当時の家は前夫の実家で、仏間は亡くなった義両親の仏壇があり時々亡き義父の気配がする穏やかな空気の部屋だったのですが、いつのまにか雰囲気が全然変わってしまい、しかも仏壇の扉は開いているのに見えない扉が閉まって拒絶されているようなイメージがして近づき難くなっていました。
自分の気のせいだと思うようにして過ごしていたのですが、なかなか改善しないのである日職場の色々視える同僚に、「なんか最近仏間が暗いんだよね、なんか粗相でもしたかな?」と話しました。
すると同僚が少し考えてから、「最近まーちゃんを玄関に締め出したことなかった?」と言ってきたのです。
当時の家は雪国なので玄関の戸の外に雪よけの玄関フードのあって、玄関フードには除雪道具や草刈り道具と除草剤などが置いてありました。
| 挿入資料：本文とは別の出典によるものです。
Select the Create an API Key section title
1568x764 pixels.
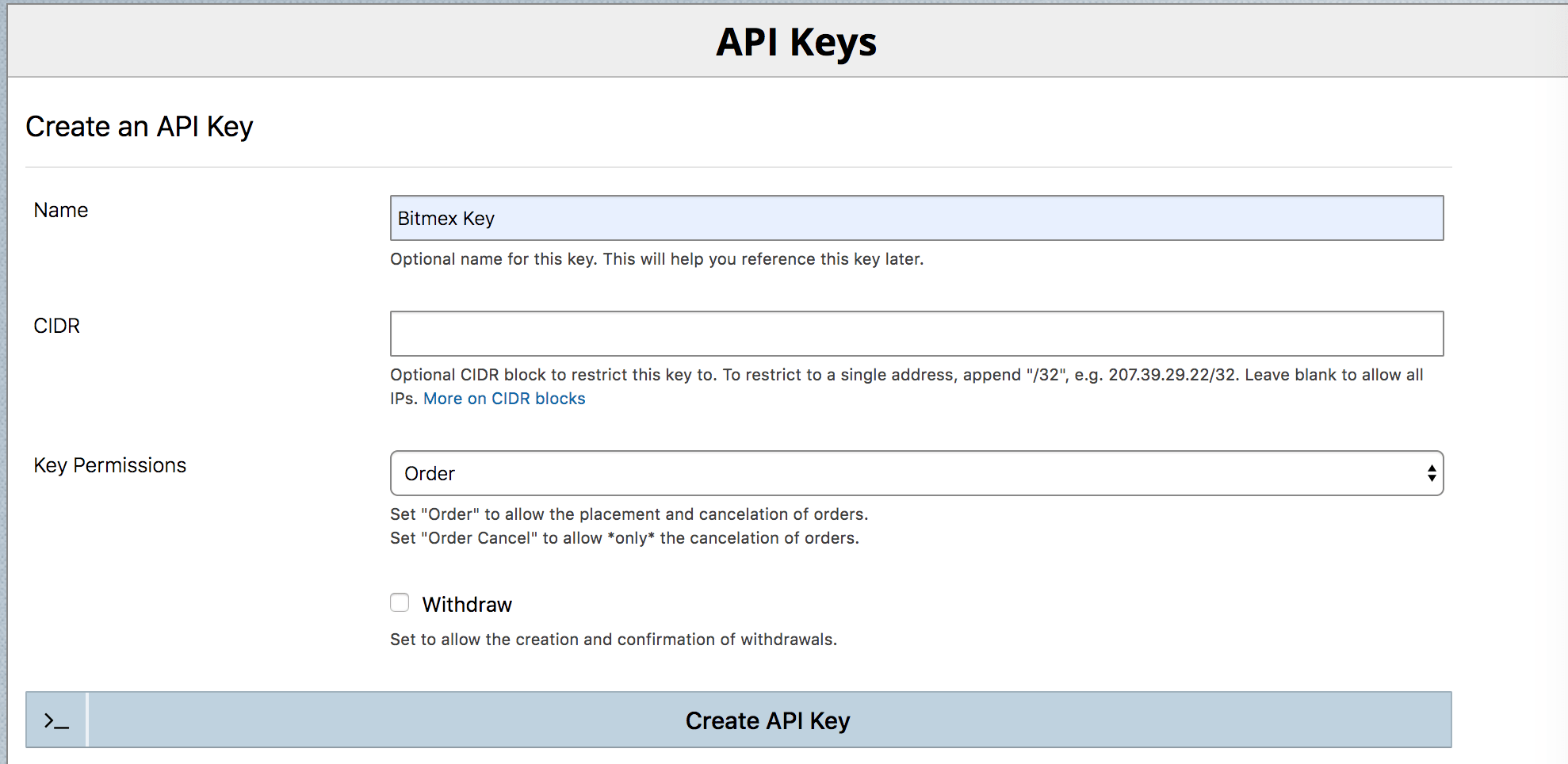coord(140,125)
猫がそこで遊ぶと危ないので、人間が出入りするときに行かないように猫の姿を確認しながら出ないように注意していたのです。
言われてみるとツンちゃんたちを見なくなった頃に一度だけ、あれだけ注意していたにも関わらず玄関フードに閉じ込めていたことがありました。
「一回あった。台所の方に入ってく尻尾を見たから玄関閉めたはずなのに探したらいなくて、なんでか玄関フードにいた」と言うと、
「あなたのおうちになんかよくわからないけど黒いやつがいるね。そいつが来たとき、まーちゃんは玄関に黒猫がいてそれをツンちゃんだと思って追いかけたみたい。けど行ってもツンちゃんはいなくて、そのままウロウロしてる間にあなたが気が付かないまま戸を閉めたみたい。あなたがまーちゃんの尻尾だと思ったのもその黒いやつだと思うんだよね」とのことでした。
「あなたのおうちにはお義父さんもいるし、普段はまーちゃんがそういう系を入れないようにしてるみたいなんだけど。 遊ぼうと思って騙されちゃったのかなとは思うんだよね、それが何をしにきたのかまではわからないなぁ。ツンちゃんはそいつが怖いからでてこないっぽいね。お仏壇に関しても、お義父さんはあなたのこと拒絶してるんじゃなくて多分それのせいだと思うけどねー」とのこと。
結局それ以上その黒いものが何なのかも、来た理由もわからないとのことで、その後もずっと仏間は気持ち悪いまま過ごしました。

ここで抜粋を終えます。